UN TESORO ABIERTO Levemos ancla desde Cáceres, Plasencia o Trujillo; arriemos velas y dejemos
que la brisa nos lleve, sin los temores de aquellos antepasados que surcaran mares
desconocidos para atraer después la mirada de la Historia sobre estos lares. Imitemos,
sin embargo, el mismo ímpetu que sintieran ellos hacia tierras y tesoros inmensurables.
En nuestro periplo los encontraremos, atravesando antiguos bosques
de encinas y alcornoques que, desprovistos por la mano del hombre de arbustos
y matorrales, sustentan pastos y cíclicos cultivos que son aprovechados por rebaños
de ovejas, majadas de cabras, piaras de cerdos y vacadas. A
nuestro paso por las estrechas carreteras, en ocasiones coincidentes con los todavía
transitados caminos de La Mesta, amparados por paredes de piedra y encinas, oteamos
y a las sierras del Monfragüe, cortadas a golpe de hacha aquí y allá. El vuelo
de majestuosas aves sobre las dehesas nos informa de las conexiones entre este
mar de encinas que surcamos y aquellos cerros y cantiles que se recortan al fondo.
Las 17.852 hectáreas que ocupa el Parque Natural son un verdadero
tesoro, pero no un cofre cerrado. Cuando los primeros rayos de sol calientan los
toboganes del aire o las sombras excavan cuevas en el bosque, muchas de las 290
especies de vertebrados que pueden encontrarse en el Parque a lo largo del año,
se dispersan kilómetros a la redonda buscando su diario sustento.

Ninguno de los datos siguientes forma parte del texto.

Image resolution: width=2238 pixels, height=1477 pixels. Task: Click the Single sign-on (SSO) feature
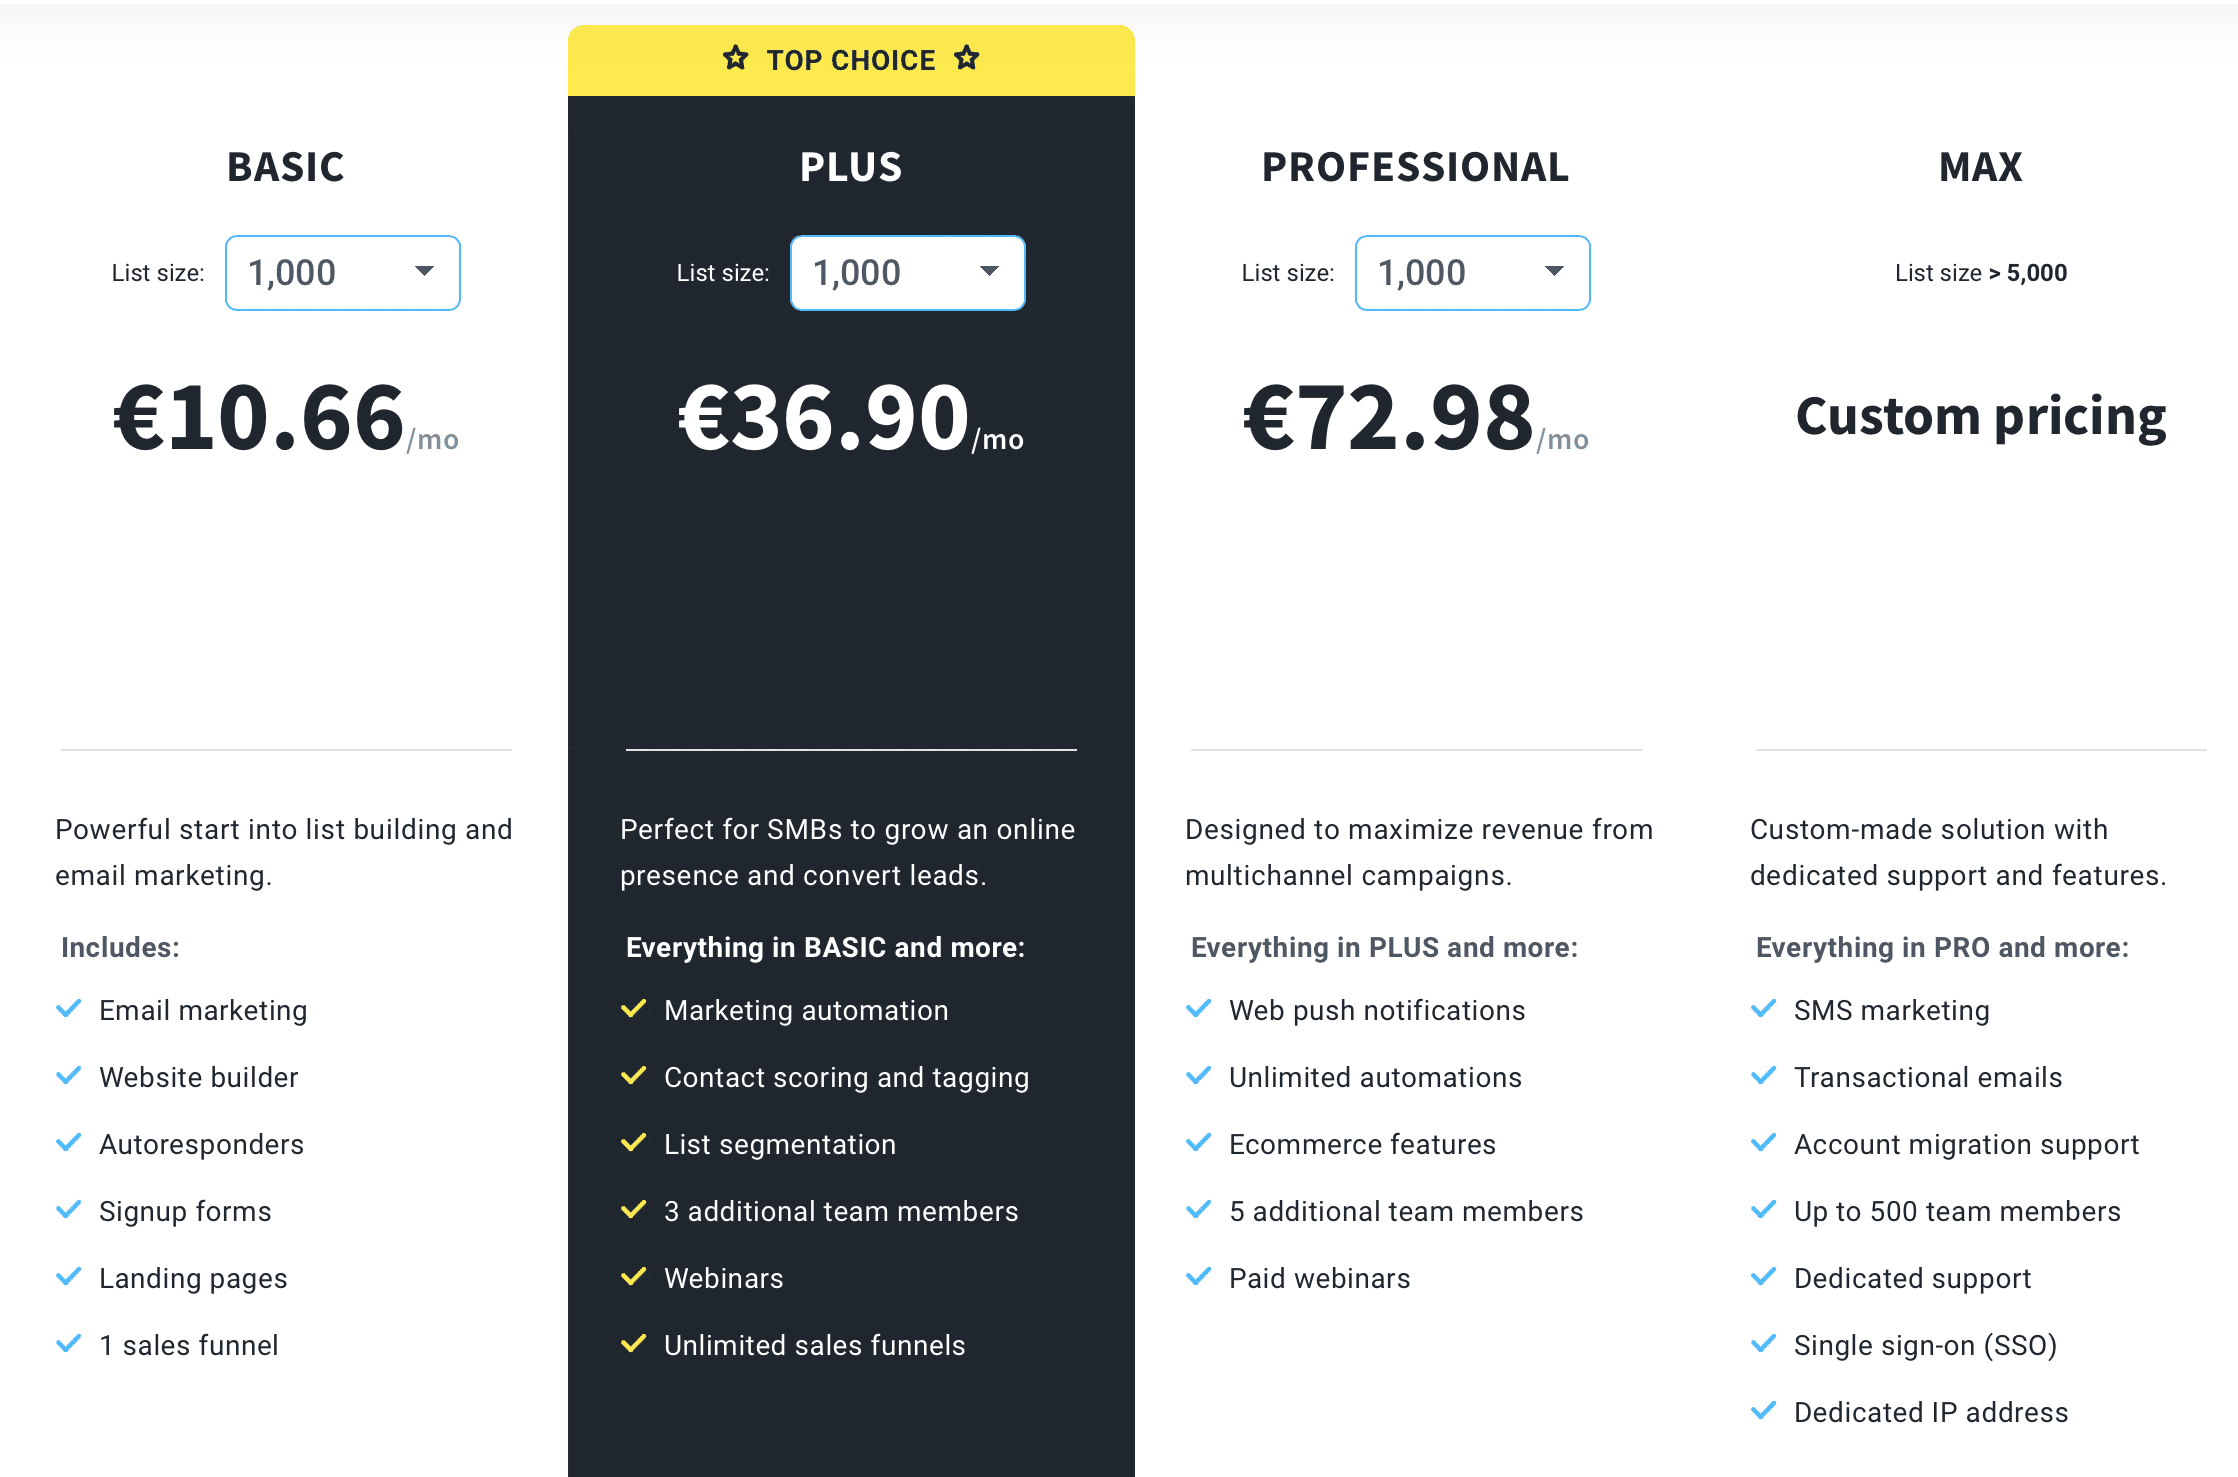[x=1925, y=1345]
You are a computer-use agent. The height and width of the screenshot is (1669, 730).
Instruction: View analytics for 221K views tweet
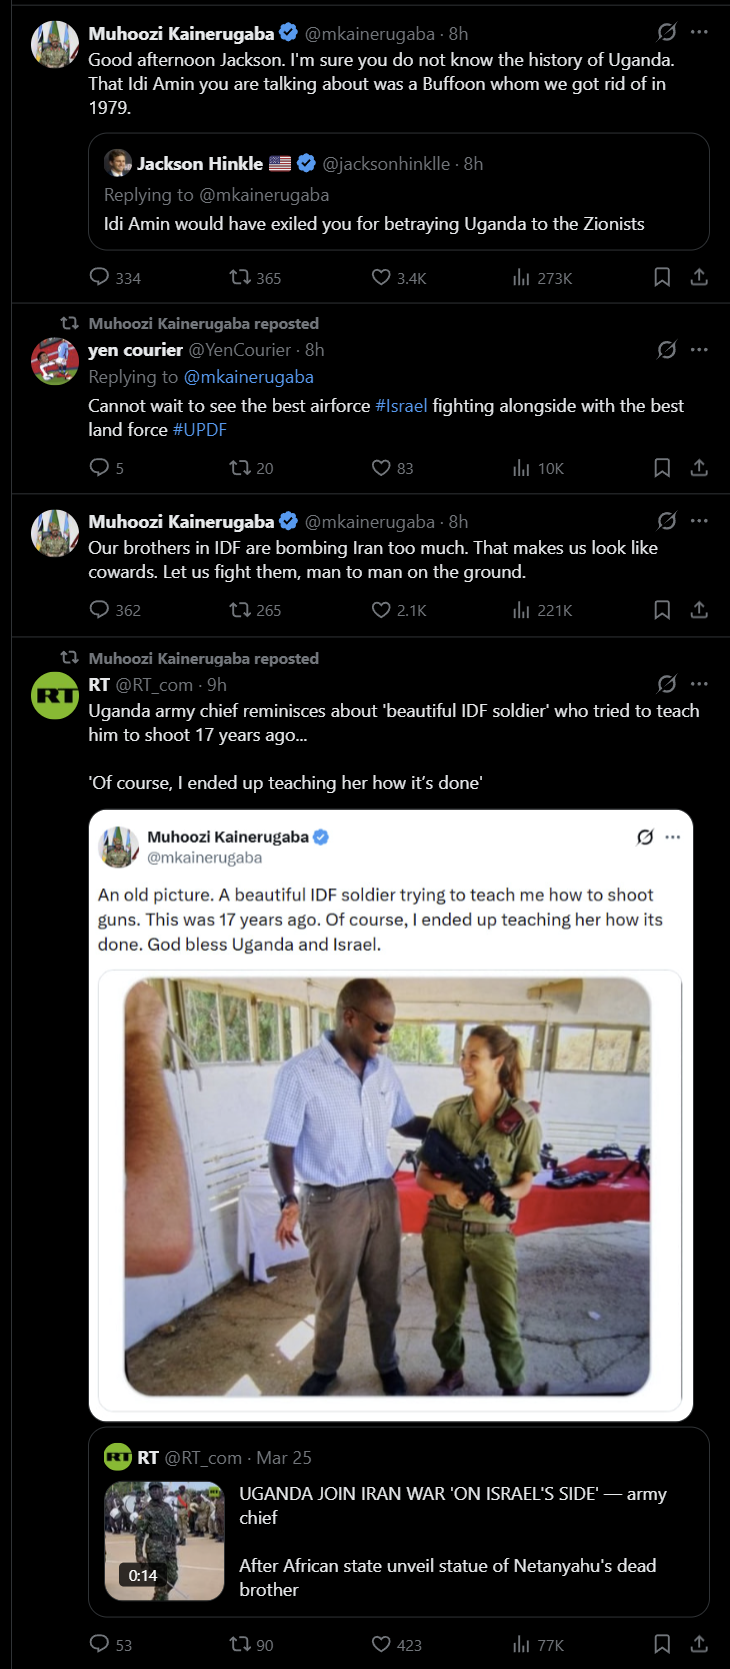(521, 609)

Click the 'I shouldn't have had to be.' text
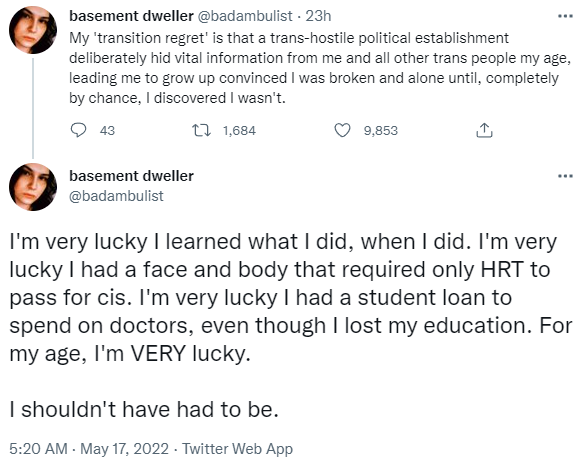[x=144, y=409]
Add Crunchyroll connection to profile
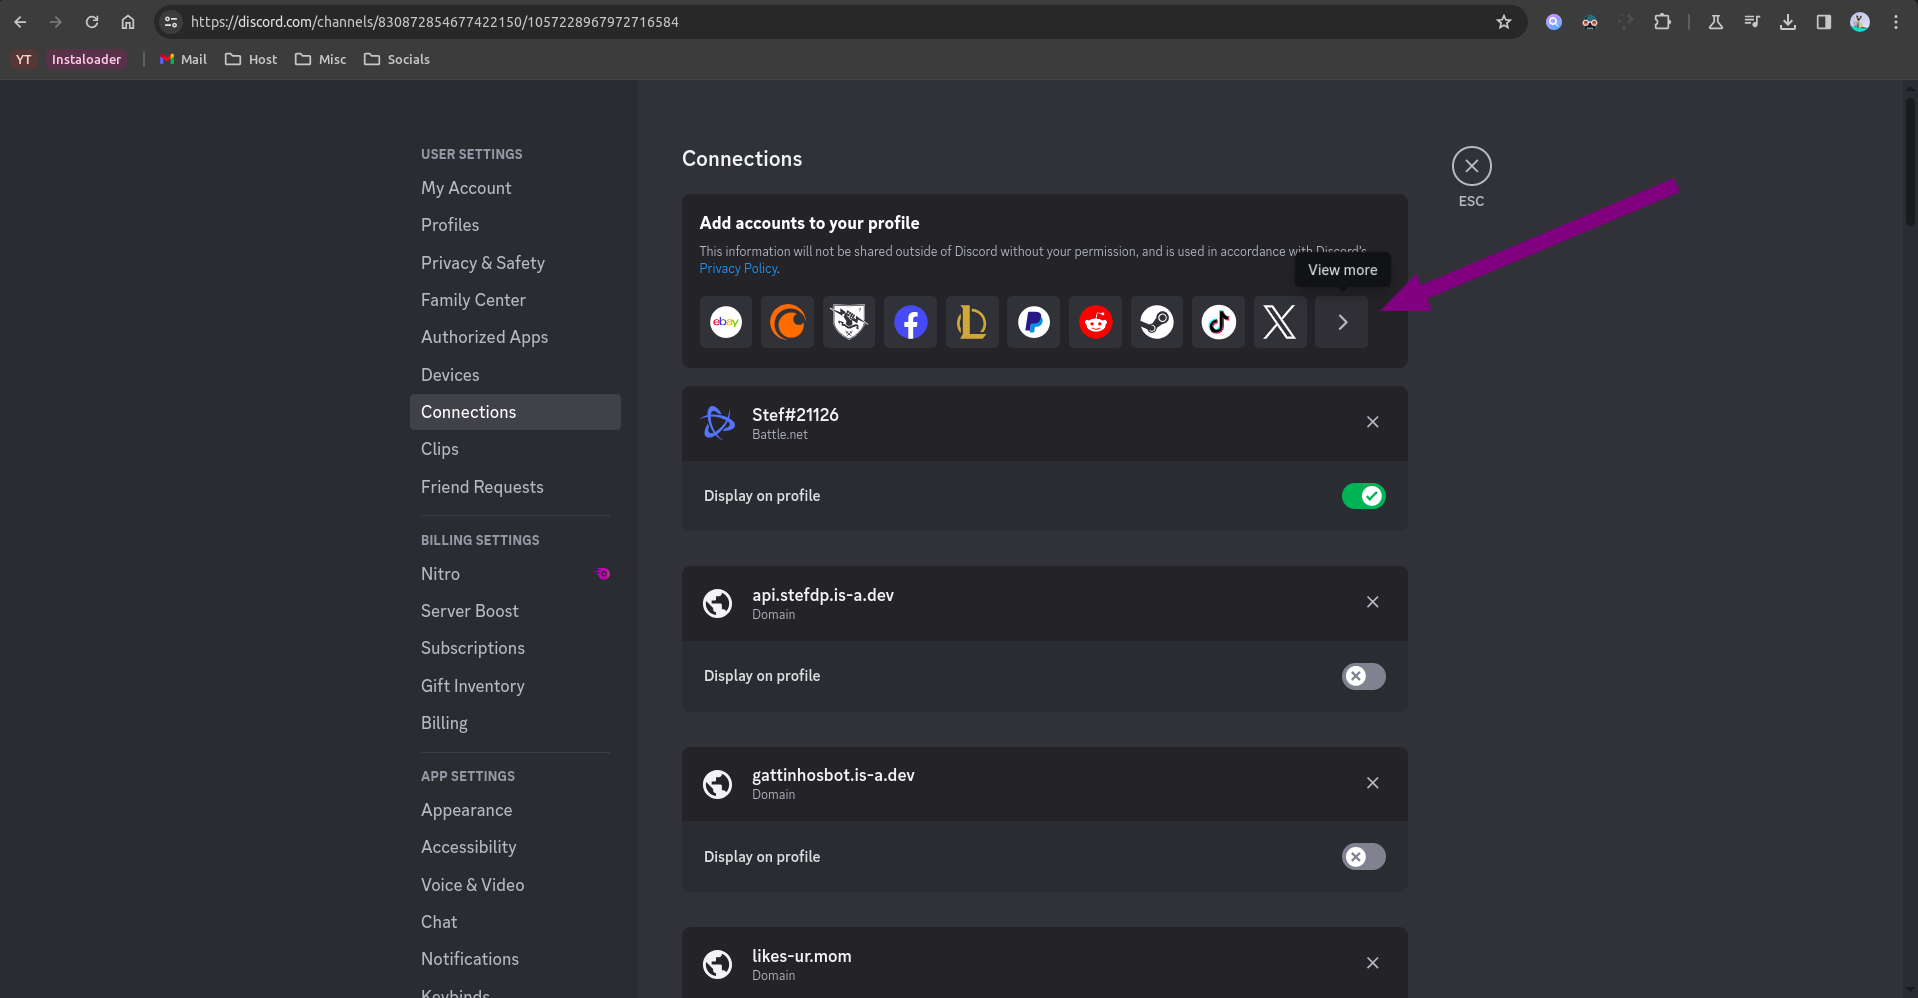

Hasta donde ellos llegan Monfragüe vive. Espacios de Vida
Entra el río Tajo en Monfragüe cortando las estribaciones septentrionales
de Las Villuercas, entre la sierras de Miravete y Serrejón, haciéndose defender
por el Salto del Corzo, imponente risco que sirve de portón a las bravías sierras
de Las Corchuelas y Las Herguijuelas. Casi 30 kilómetros más abajo, el indeciso
cauce del Tiétar acaba por sumar sus aguas al Tajo, que se abre camino entre las
sierras de Monfragüe y Peñafalcón, allí donde las cuarcitas del Salto del Gitano
se desploman vertiginosamente sobre las mudas aguas. Las furiosas
chorreras que cortaran la roca ya no truenan ni espumean, los frescos sotos de
las hondonadas, los arenales de los remansos, ... todo queda bajo estas lentas
aguas de los embalses de Alcántara y Torrejón (Tajo y Tiétar) desde que se construyeran
a finales de la década de los sesenta. Aquel ruido de torrenteras,
que se confundía con escopetazos de salteadores y cazadores, es ahora un imperceptible
sonido de disparos al pie de las peñas. Retinas mecánicas llegadas de mil confines
capturan las imágenes, y cada cual se lleva en su cámara un herbario, una pinacoteca,
un arca de Noé. Roquedos de pizarras y cuarcitas, espeso bosque,
impenetrable matorral, ríos y arroyos, y dehesas hasta cerrar el horizonte. Contemplando
todo esto desde el castillo de Monfragüe nos sorprede el vuelo velero de los buitres,
que surcan el cielo a la altura de las perdidas almenas, como silbos de antiguos
proyectiles, impasibles al brillo de las lentes que les observan y les recuerdan
aquellos avisos luminosos de los defensores del sitio, de atalaya en atalaya.